The BRA was granted permission by the prime minister on January 19 to authorize the first general conference of the southern ECVN since 1976. The conference was postponed twice in December because of BRA interference deemed unacceptable by the church.
Nevertheless, Vietnam's Protestants were allowed more freedom than expected during the conference.
The BRA's plan to "gain control" over the southern ECVN was spelled out in a secret document called "Document 184A" which was leaked in June 2000 by an official believed to be a Christian.
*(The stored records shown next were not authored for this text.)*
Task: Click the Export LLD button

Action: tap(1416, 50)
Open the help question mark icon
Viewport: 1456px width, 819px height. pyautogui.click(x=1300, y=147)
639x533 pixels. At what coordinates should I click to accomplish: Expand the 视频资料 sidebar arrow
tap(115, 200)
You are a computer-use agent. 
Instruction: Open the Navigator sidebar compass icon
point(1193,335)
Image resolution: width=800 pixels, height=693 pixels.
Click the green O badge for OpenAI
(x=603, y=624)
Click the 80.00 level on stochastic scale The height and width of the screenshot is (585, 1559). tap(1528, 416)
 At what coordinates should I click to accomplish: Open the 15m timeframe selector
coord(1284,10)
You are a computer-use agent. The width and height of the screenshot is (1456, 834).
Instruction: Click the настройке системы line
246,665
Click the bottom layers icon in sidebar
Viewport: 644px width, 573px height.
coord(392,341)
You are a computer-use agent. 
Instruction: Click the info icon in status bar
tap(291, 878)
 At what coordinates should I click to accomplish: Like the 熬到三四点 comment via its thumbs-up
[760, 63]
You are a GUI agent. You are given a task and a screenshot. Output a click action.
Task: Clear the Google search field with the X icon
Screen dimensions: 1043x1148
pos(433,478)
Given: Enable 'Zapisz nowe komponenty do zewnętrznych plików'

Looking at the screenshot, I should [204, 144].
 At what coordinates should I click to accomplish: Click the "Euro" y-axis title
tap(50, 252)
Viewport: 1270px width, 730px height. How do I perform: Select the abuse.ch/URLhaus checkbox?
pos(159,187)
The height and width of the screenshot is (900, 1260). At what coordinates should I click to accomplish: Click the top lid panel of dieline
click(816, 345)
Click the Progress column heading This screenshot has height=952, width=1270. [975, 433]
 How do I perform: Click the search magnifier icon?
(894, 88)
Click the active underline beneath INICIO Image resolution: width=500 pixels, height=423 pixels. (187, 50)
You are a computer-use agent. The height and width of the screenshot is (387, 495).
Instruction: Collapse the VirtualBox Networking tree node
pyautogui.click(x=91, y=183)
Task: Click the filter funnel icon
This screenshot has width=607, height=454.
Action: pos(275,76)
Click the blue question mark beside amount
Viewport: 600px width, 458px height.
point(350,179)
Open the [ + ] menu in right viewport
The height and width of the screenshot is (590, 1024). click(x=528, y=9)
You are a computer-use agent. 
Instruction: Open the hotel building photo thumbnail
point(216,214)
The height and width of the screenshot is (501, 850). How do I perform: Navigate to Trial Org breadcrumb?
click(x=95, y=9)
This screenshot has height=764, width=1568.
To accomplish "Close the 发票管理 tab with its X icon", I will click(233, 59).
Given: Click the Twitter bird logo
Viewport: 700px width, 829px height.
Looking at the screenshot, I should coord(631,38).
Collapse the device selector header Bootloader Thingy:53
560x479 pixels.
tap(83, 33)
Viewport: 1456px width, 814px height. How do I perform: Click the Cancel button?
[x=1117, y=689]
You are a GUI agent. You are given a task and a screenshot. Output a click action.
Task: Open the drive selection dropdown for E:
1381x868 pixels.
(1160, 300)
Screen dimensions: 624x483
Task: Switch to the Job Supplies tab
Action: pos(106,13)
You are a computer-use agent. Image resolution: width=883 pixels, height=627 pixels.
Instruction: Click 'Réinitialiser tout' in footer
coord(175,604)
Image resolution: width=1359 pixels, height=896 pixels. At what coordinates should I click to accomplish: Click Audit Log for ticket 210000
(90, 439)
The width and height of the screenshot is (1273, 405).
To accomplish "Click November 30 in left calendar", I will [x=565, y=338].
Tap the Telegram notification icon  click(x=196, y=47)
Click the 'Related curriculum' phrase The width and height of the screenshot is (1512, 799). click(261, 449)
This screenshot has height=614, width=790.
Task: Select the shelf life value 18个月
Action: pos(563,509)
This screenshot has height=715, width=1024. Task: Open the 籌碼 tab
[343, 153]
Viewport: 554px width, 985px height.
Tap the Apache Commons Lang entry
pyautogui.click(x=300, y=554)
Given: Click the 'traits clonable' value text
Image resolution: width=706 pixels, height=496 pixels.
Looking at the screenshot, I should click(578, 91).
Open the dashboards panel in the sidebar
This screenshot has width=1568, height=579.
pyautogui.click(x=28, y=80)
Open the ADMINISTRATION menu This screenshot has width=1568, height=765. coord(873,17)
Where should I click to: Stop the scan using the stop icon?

Crucial to the BRA's plan was the co-opting of "good" Christian leaders—meaning pro-government, pliable leaders—and the requirement to draft a new "patriotic" church constitution.
The BRA's crude attempt to manipulate these areas quickly became known and was widely publicized.
The conference convened at the Saigon Church in Ho Chi Minh City (formerly Saigon) on the evening of February 7. The three-day conference was attended by 482 church pastors and delegates and 278 guests, including high-ranking officials of the BRA and the Fatherland Front, according to a Reuters news agency report.
A BRA official told Reuters that it would grant the church official recognition after the church approved a constitution "conforming to Vietnam's constitution and laws."